Niles approves signs for Meijer, Pulp stores

NILES — The board of adjustment unanimously approved variances for signs for two businesses, including Meijer, at a meeting Tuesday morning.

The board approved an 8-foot-8-inch tall by 28-foot-9-inch wide sign for the back of the Meijer superstore, which is set to be built on the site of the old Super Kmart near the Eastwood Mall. The maximum size of letters allowed by code is 4-feet high, said Anthony J. Vigorito, Niles building inspector.

“It’s a larger sign,” said board chair Dan Titi. “I don’t have any problems with it. For older people who don’t see as well, I think a sign you could see better would be better.”

Four sign variances for the front of the superstore, which sits in Howland, were approved in January by the township’s zoning board. The rear of the nearly 160,000-square-foot store will sit about 150 feet into Niles.

Vigorito said the variance requests came to the board of adjustment because a Niles ordinance does not allow signage for the rear of a building that does not face a street.

James M. Shurell, senior development engineer at the Cafaro Company, who represented Meijer at the meeting, said the store wants the signage to provide visibility to eastbound traffic coming from Eastwood Mall.
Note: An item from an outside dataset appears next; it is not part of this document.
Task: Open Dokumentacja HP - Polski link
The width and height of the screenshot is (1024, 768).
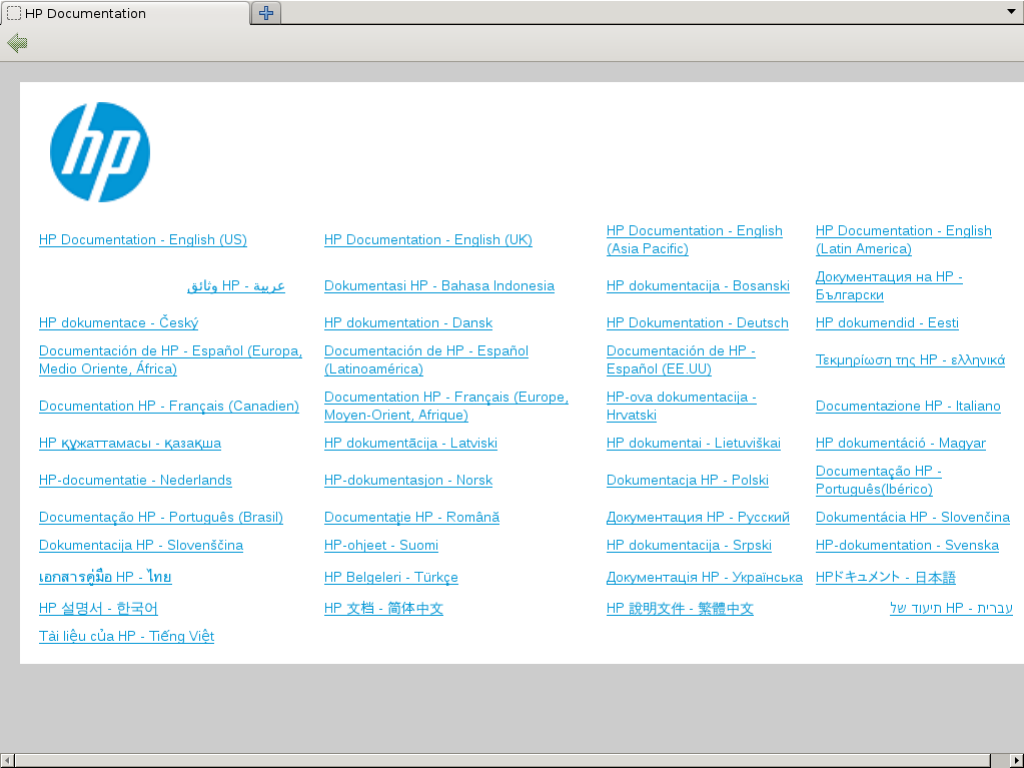Action: coord(687,480)

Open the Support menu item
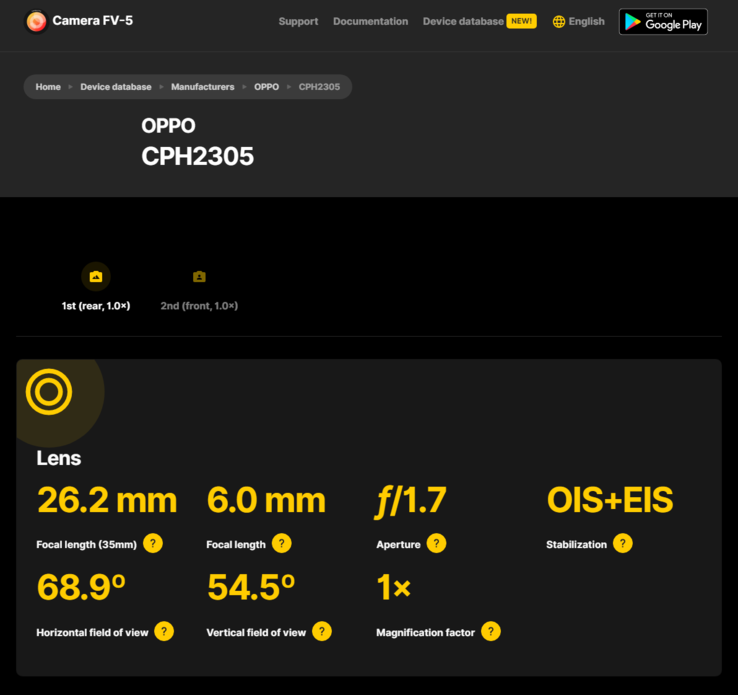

The board also approved a round 5-foot sign for the side of Pulp Juice and Smoothie Bar, set to open at 5655 Youngstown Warren Road. The store already has a sign for the front of the building, said Vigorito, but they needed approval from the board because the second sign will not face a street.

The board plans on meeting to review and potentially update the city’s sign ordinances, some of which, Vigorito said, have not been updated since the 1950s. Vigorito said signage issues not regulated by zoning fall to the board of adjustment.

Titi called the current ordinances “out of date.”

“Things are changing. We need to get up to the times,” he said.

Current ordinances do not account for electronic signs and provide a loose definition of temporary signs, said Vigorito. He also said the board might consider raising the maximum height for building signs to 5 feet to accommodate businesses that sit farther back from the road.

“We’re a business-friendly town,” said Vigorito. “We want businesses to have what they need as long as it doesn’t get too distracting.”